« Valoriser celui qui dit non ». L’Inpes (Institut national de Prévention et d’Éducation pour la Santé) lance une campagne grand public de « débanalisation de la consommation courante d’alcool » qui coûterait la vie à près de 50 000 personnes par an. Une campagne qui a le mérite de dépasser le stade de la stigmatisation facile …
« Synonyme de convivialité, l’alcool se boit entre amis, en famille (…) et refuser un verre n’est pas toujours facile » explique l’Institut, « c’est pourquoi la nouvelle campagne (…) ne pointe pas les dangers liés à la consommation d’alcool, mais valorise les moyens d’agir au quotidien pour refuser le verre de trop ».

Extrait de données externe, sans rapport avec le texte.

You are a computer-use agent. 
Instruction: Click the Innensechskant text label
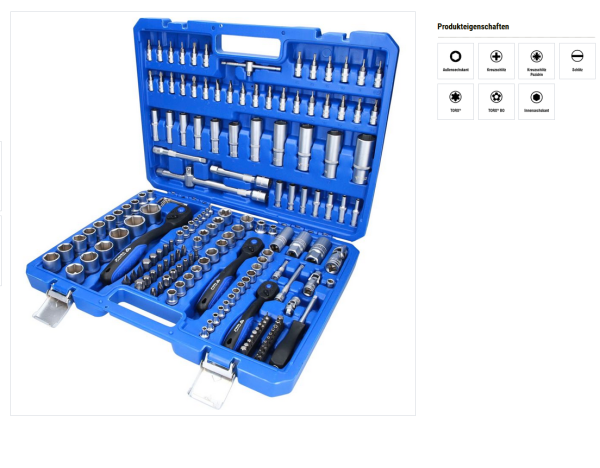[x=536, y=111]
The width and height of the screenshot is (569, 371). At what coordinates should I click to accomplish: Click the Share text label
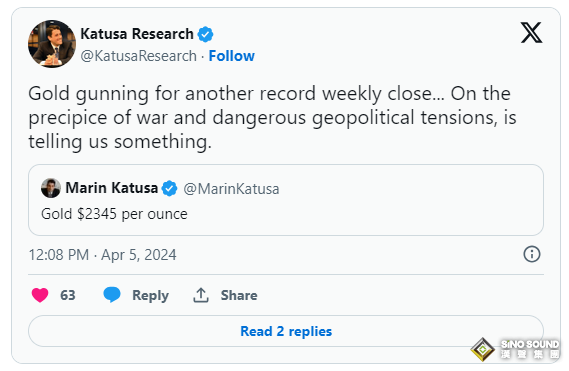[239, 295]
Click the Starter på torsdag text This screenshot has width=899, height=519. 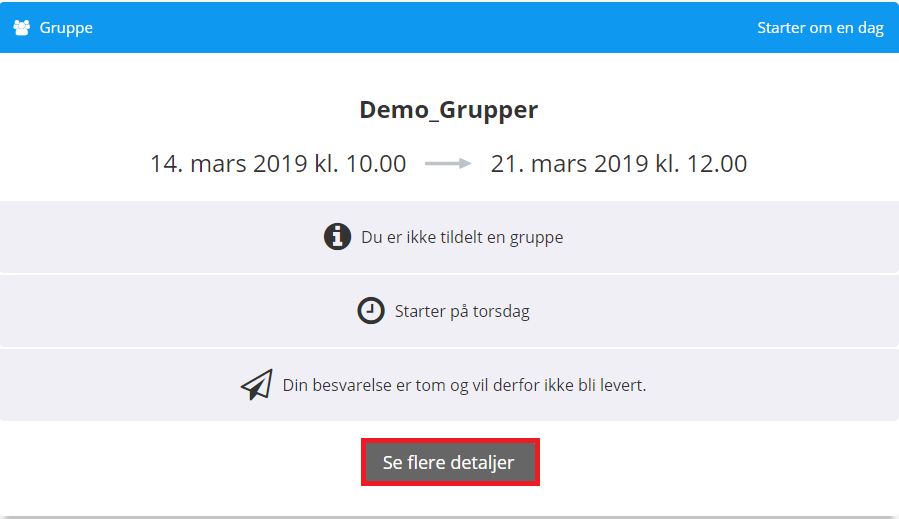tap(462, 311)
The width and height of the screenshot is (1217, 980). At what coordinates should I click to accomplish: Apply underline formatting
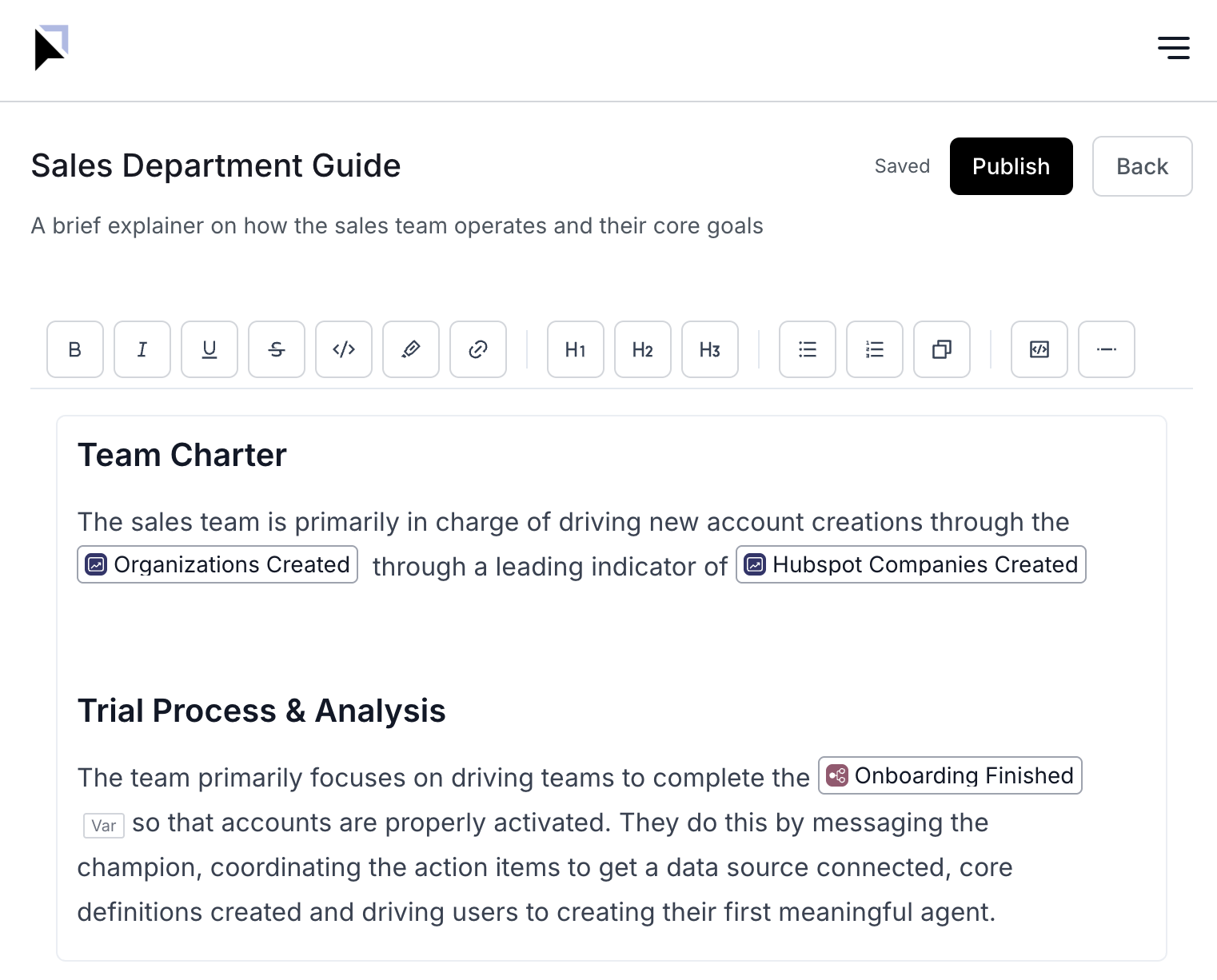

Deux spots montrent des scènes très réalistes : l’une à la fin d’un repas et l’autre dans un bar, avec un groupe d’amis dont l’un refuse un verre de plus. Objectif : ne pas diaboliser l’alcool et mettre plutôt en situation le comportement responsable et malin d’une personne en capacité de refuser un verre supplémentaire.
L’alcool reste en France la deuxième cause évitable de mortalité après le tabac. Et si sa consommation globale a diminué en France, « le nombre d’ivresses déclarées et d’hospitalisations dues à l’alcool est en hausse » rappelle l’Inpes. En évitant d’évoquer le phénomène de « binge drinking » chez jeunes.